On 2 September 2014, al-Shabaab confirmed that Godane was travelling in one of two vehicles hit by a U.S. AGM-114 Hellfire missile strike the previous day. It was not immediately confirmed if Godane himself was among the six militants killed. The vehicles were heading toward the coastal town of Barawe, al-Shabaab's main base. On 5 September 2014, the Pentagon confirmed during the 2014 NATO summit in Wales that Godane had been killed in the attack. On 6 September 2014, al-Shabaab officially confirmed Godane's death and announced Ahmad Umar Abu Ubaidah as his successor.
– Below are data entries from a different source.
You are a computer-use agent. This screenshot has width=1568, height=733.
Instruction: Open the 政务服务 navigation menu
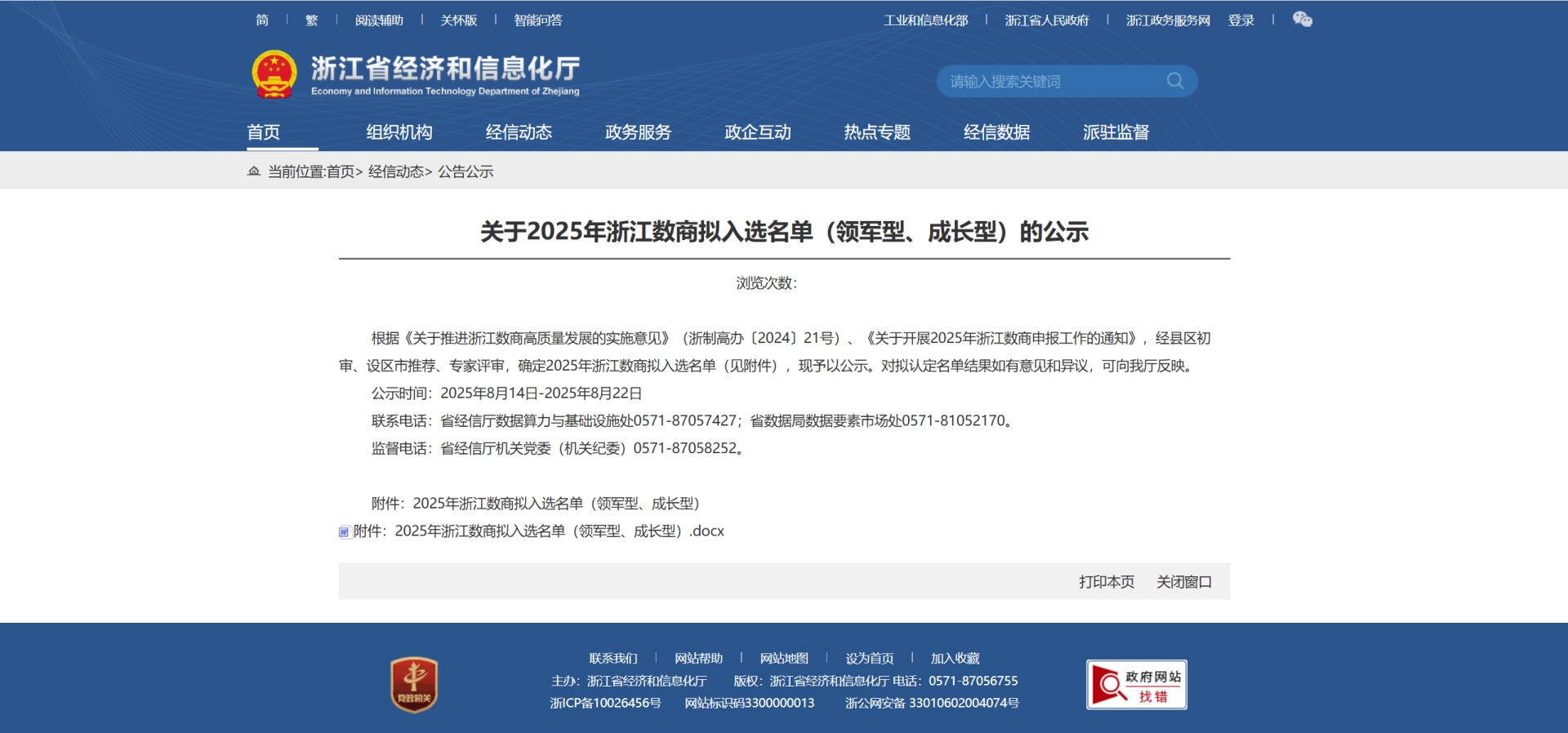point(638,132)
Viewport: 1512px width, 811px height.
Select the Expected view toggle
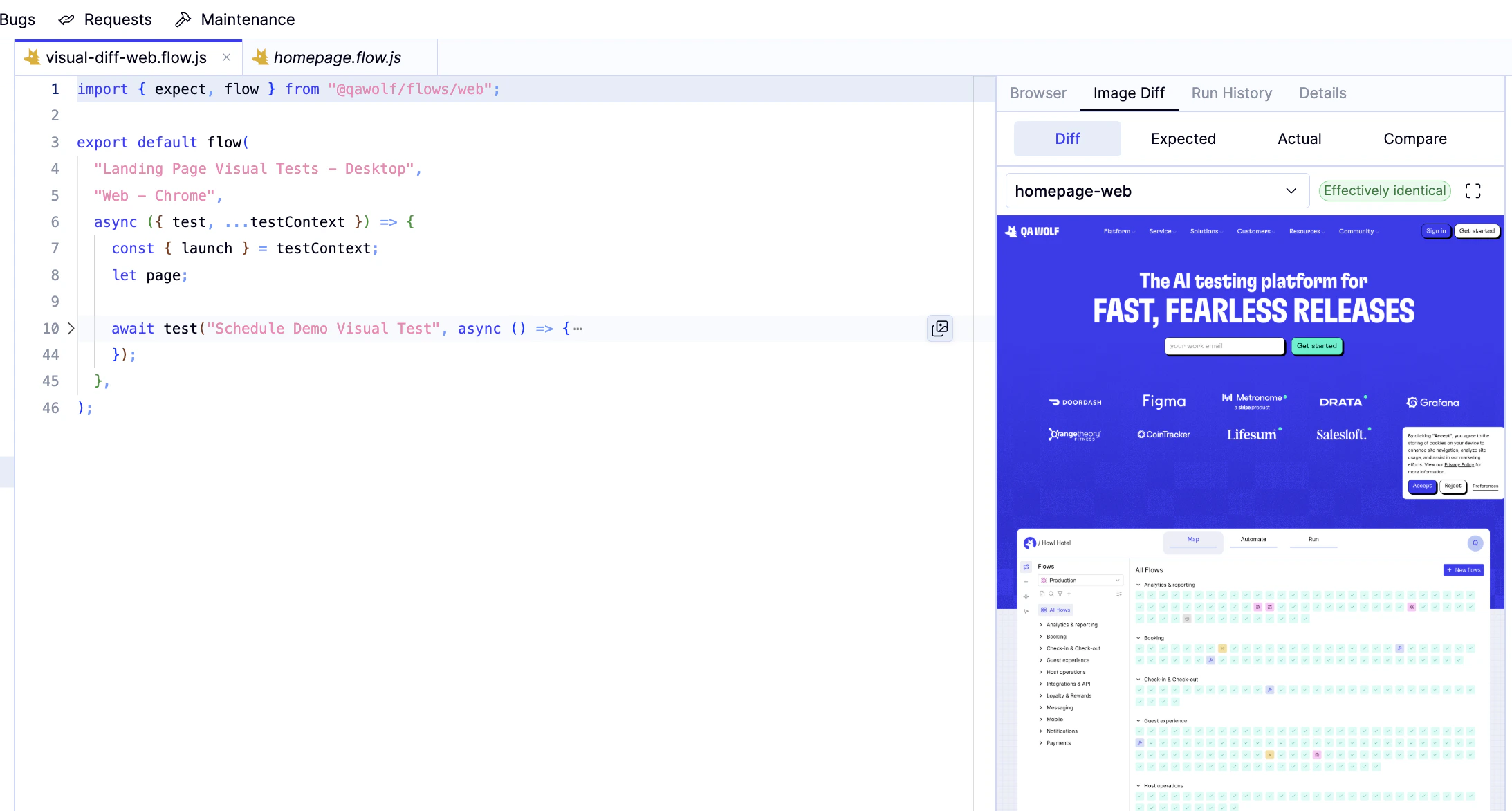coord(1183,138)
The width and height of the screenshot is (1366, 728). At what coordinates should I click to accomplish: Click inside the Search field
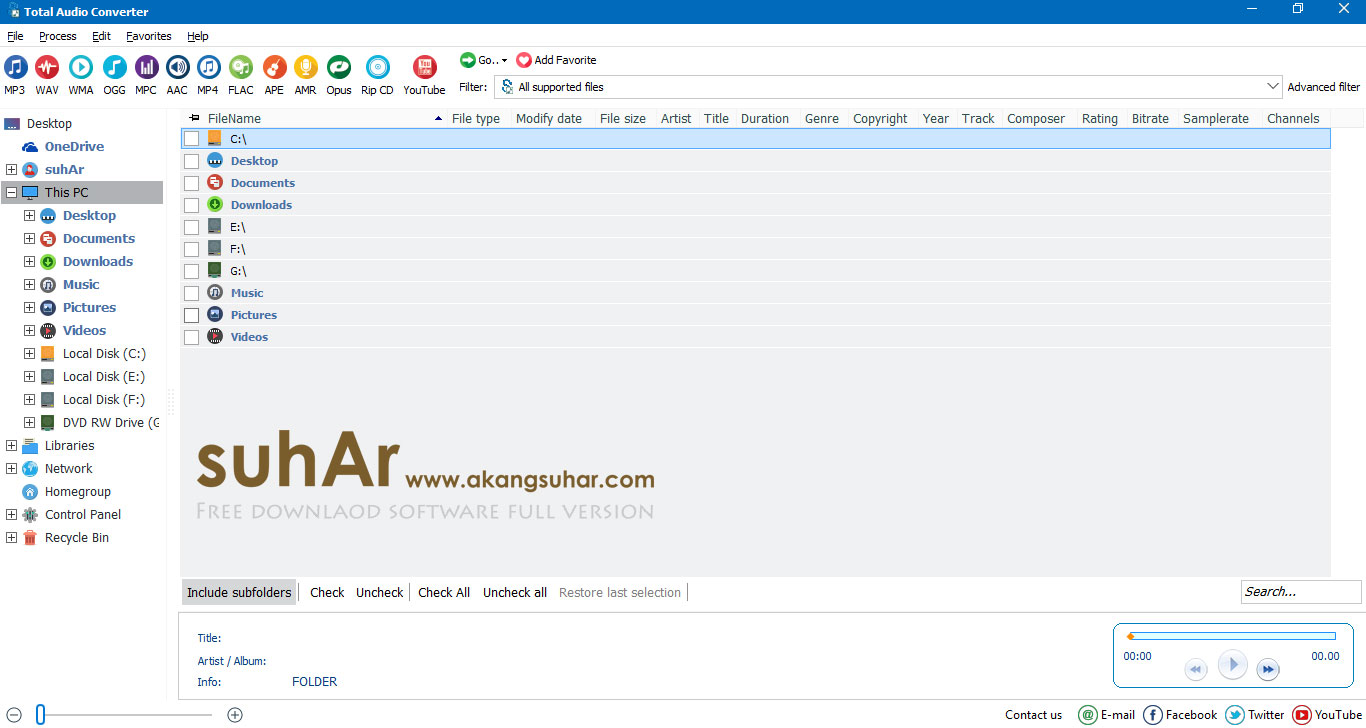coord(1299,591)
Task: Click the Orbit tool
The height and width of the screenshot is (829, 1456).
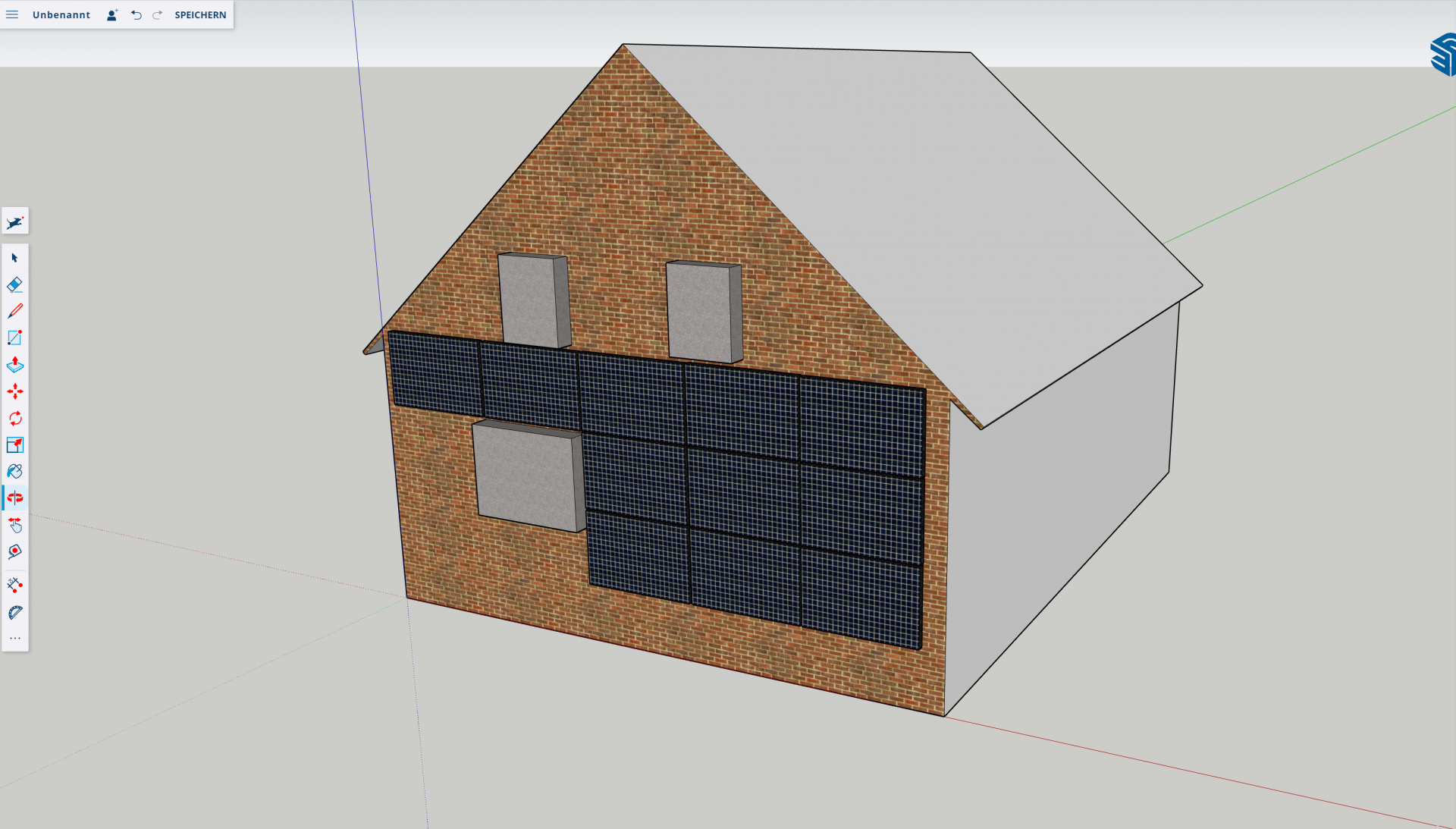Action: 15,498
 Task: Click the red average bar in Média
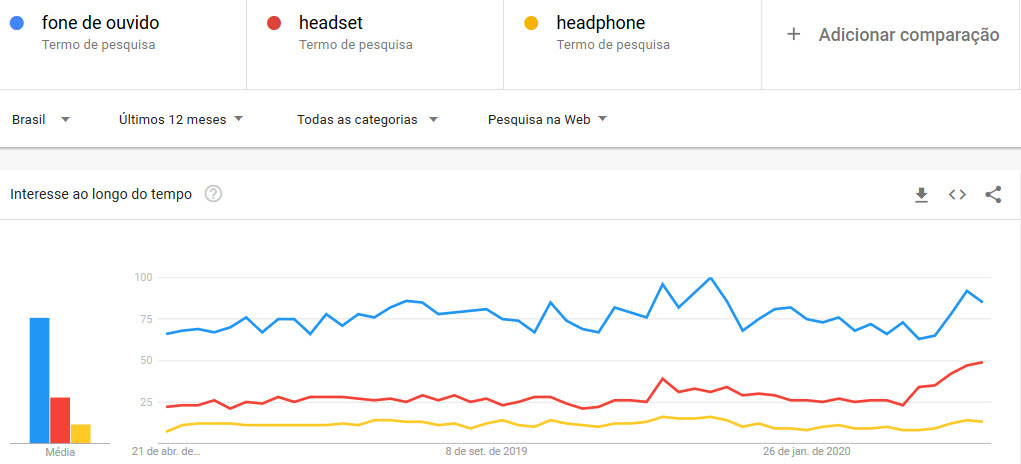click(x=60, y=420)
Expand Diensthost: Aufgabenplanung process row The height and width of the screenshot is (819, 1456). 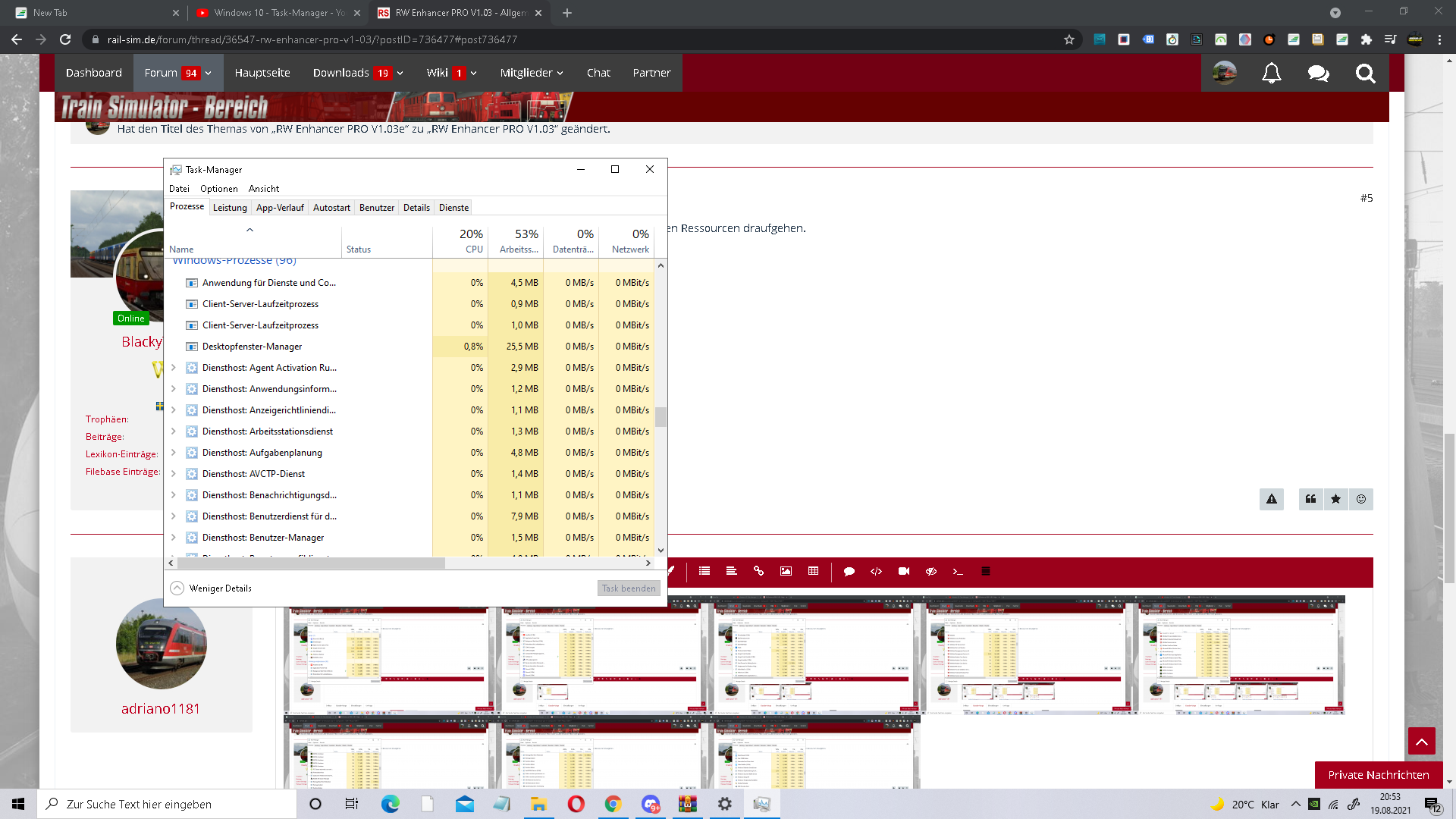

On the 26th June 2017, Al-Shabaab published a documentary on Godane, titled 'The March of Steadfastness of Sheikh Mukhtar Abu Al-Zubair' (Arabic: مسيرة الصمود الشيخ مختار أبو الزبير). The documentary includes interviews with prominent members of Al -Shabaab, such as Mahad Karate and Ali Mohamed Rage, well known as 'Ali Dheere'. The film also includes the only known video of Godane.